Embarking upon my PhD journey as the Other at the age of 37, I soon became emotionally involved in dealing with the process of not knowing my becoming. Reading and writing, then, create the possibilities of both re-immersing and reinventing the self in the plane of self-referential immanence. Using embodied writing as a method of discovery, this autoethnographic poem exemplifies ‘how to document becoming’, creating new ways of thinking, feeling, and knowing. Through the embodiment of contemporary thinkers and scholars, I (re-)immerse myself in their works, uttering each poetry line through my untold desire of becoming. This creative writing process, in turn, allows for the novelty of knowing and becoming identities, bringing meaning and power into play.
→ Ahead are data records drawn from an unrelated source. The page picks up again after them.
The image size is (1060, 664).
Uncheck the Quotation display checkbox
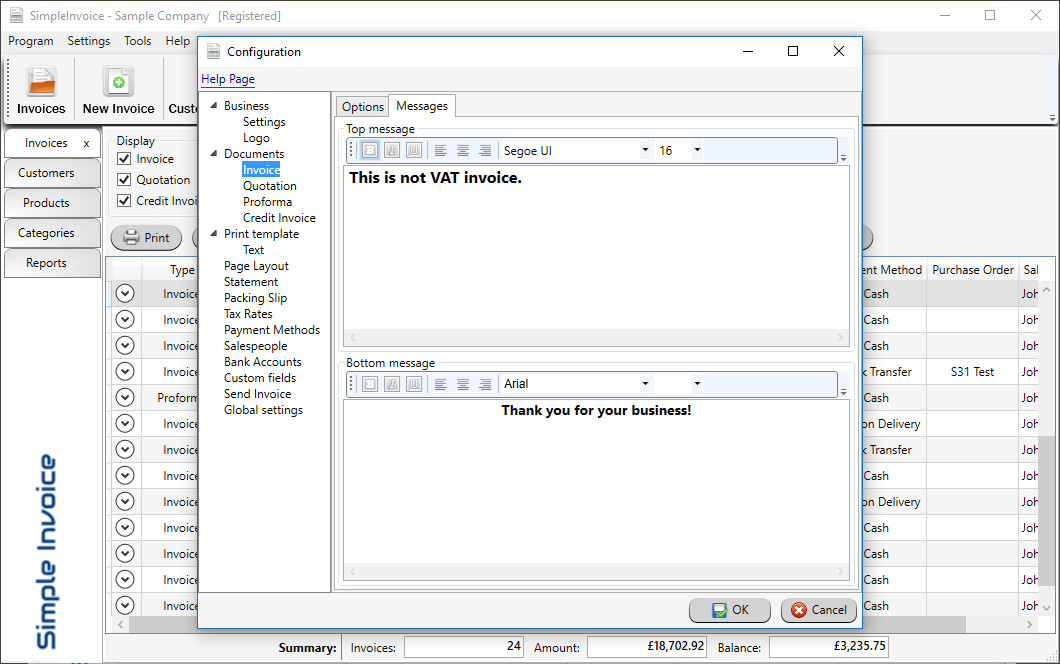click(x=125, y=180)
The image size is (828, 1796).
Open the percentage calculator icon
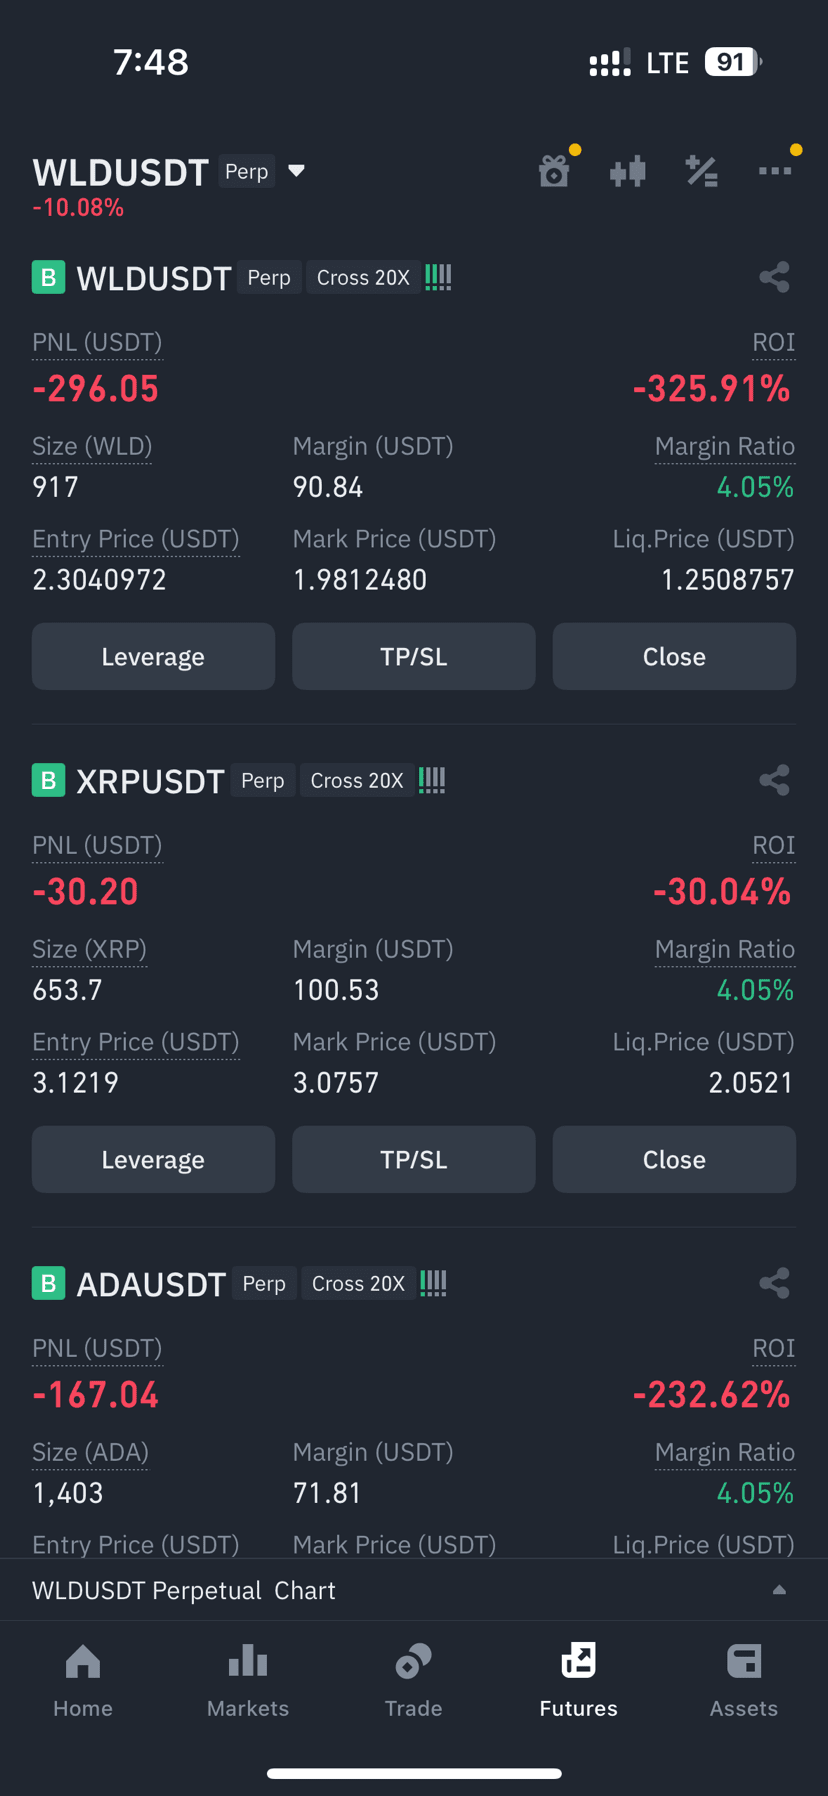tap(701, 171)
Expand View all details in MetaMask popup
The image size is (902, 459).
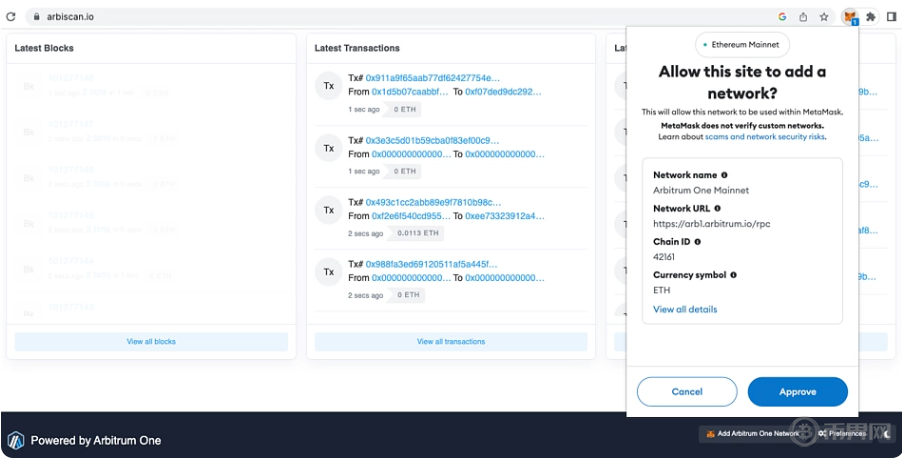click(685, 309)
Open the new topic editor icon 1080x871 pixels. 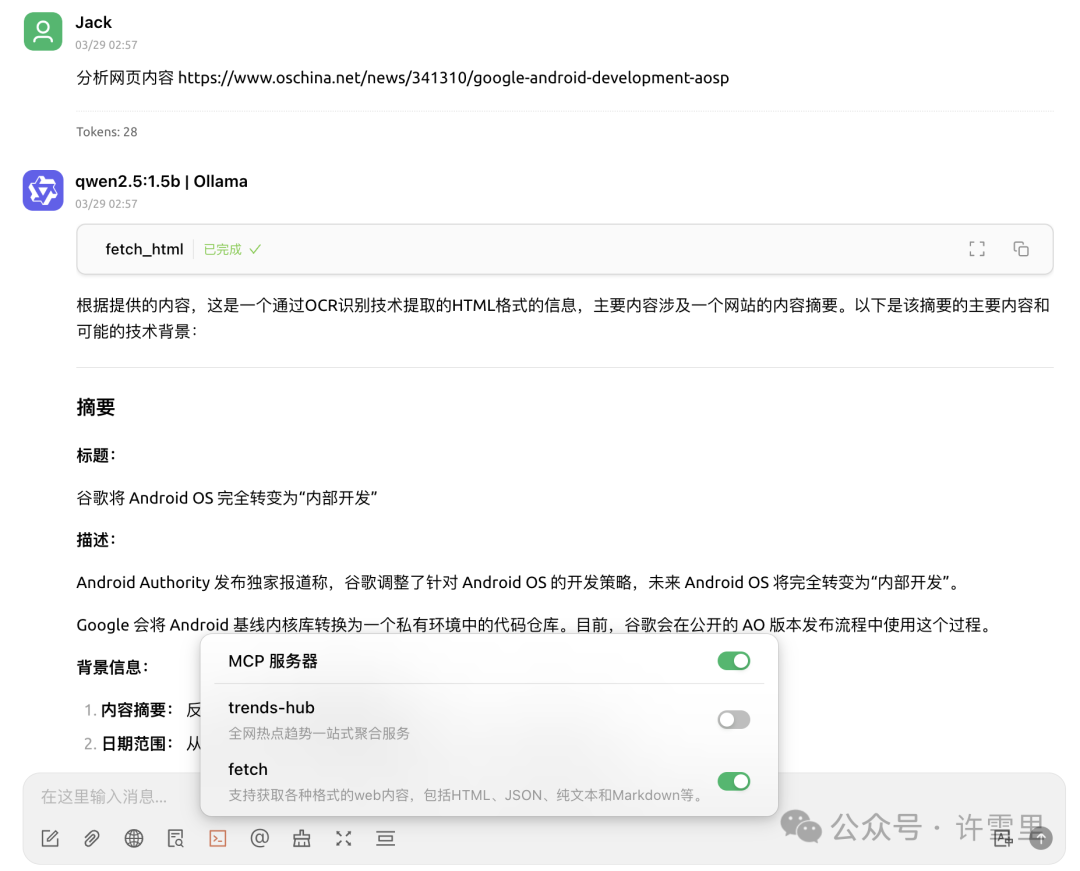click(49, 838)

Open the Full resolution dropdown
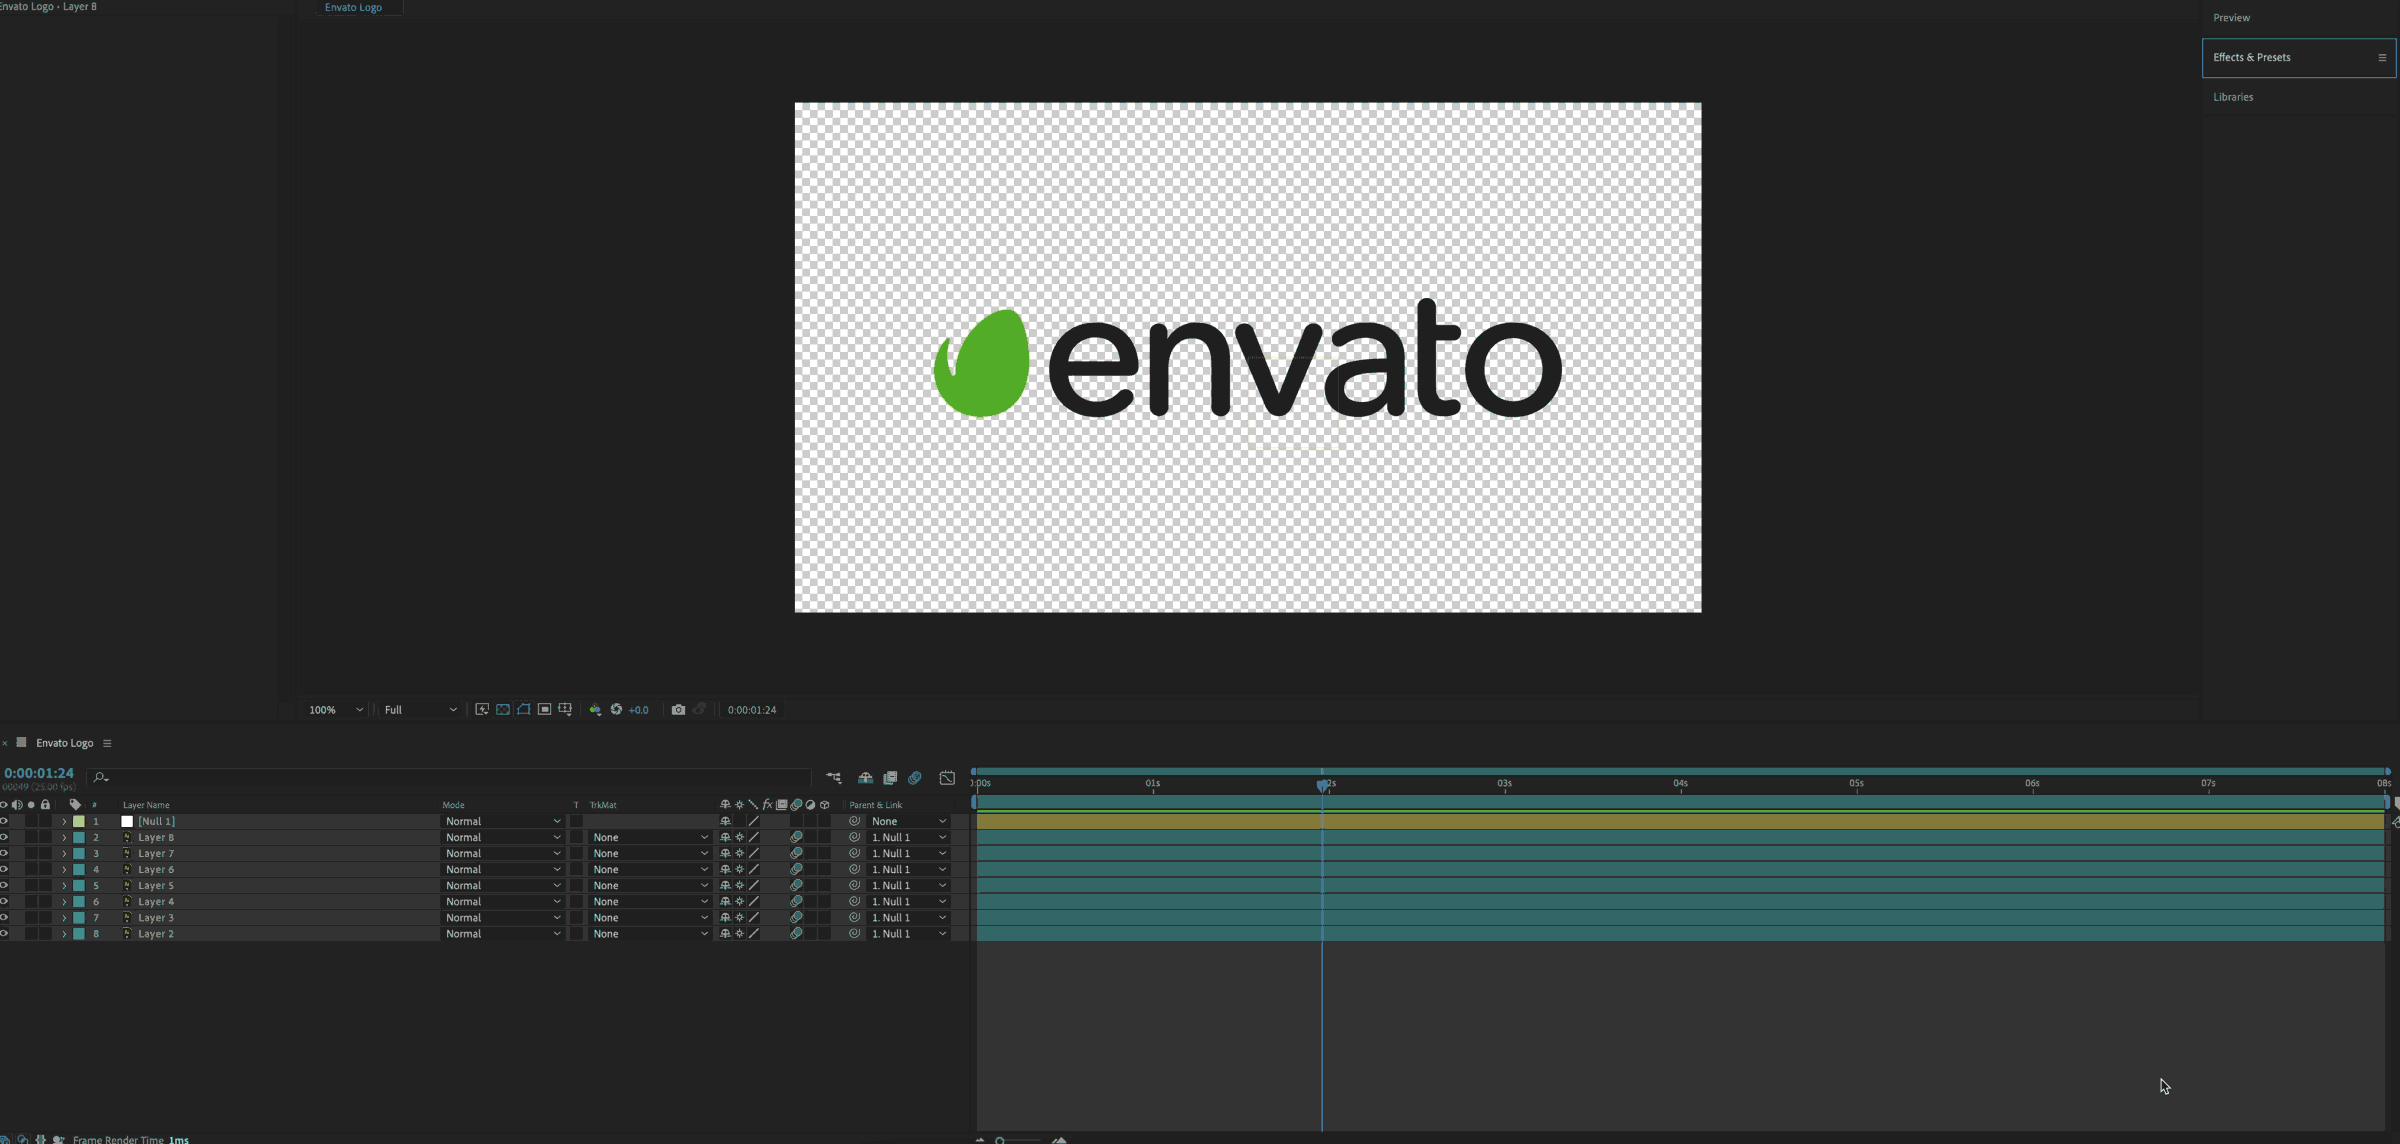[x=420, y=710]
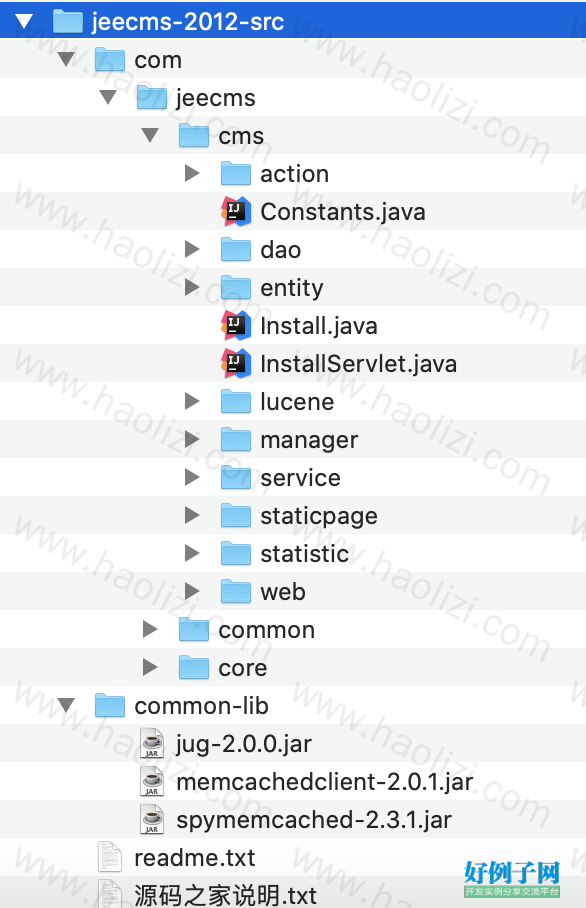Expand the web folder arrow
Screen dimensions: 586x908
pos(192,591)
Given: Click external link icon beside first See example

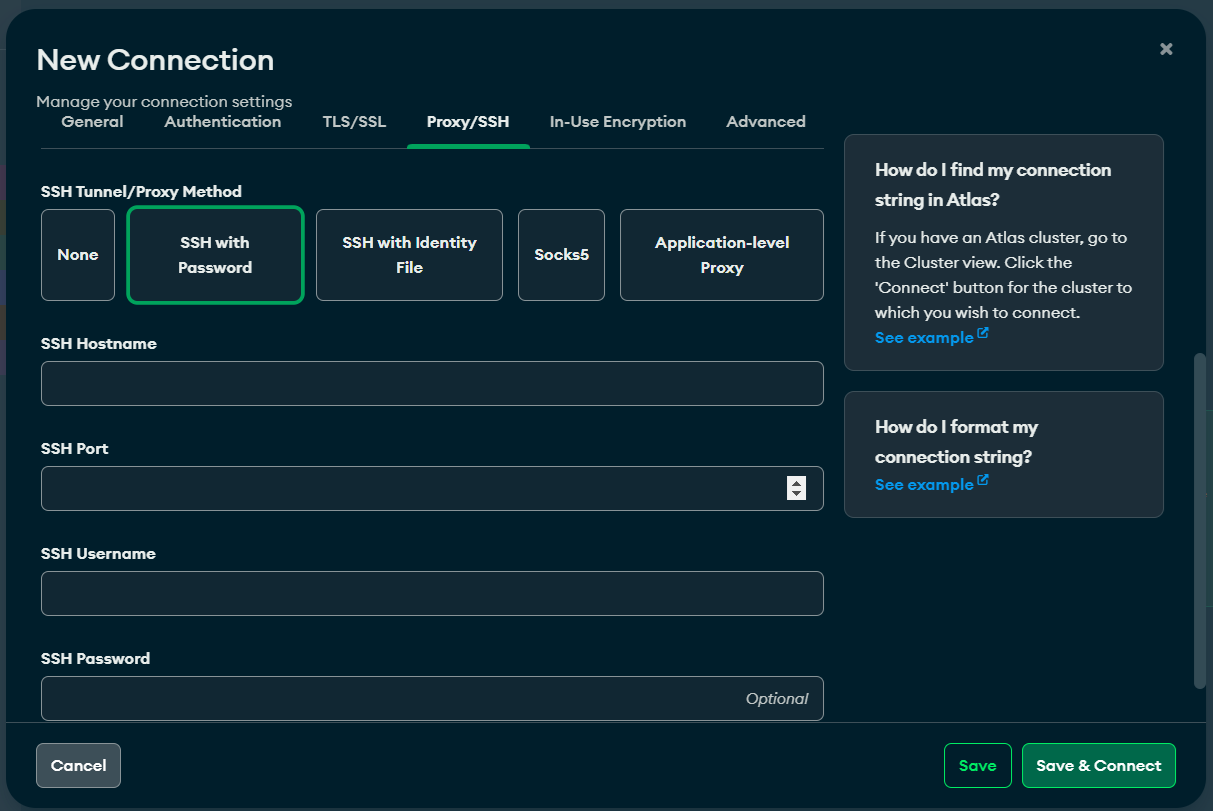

By applying Deleuzian philosophy, I realise that the imagination itself can be meaningfully rehabilitated as a productive capacity, of giving me desire and agency, to construct the aspirational self for an imagined terrain of academia.

Remember that no one can read for you, and people who read a lot can always tell when others don’t. If you read hard, you’ll likely find concepts that can help re-orient your thinking so you can think differently about whatever you want to think about.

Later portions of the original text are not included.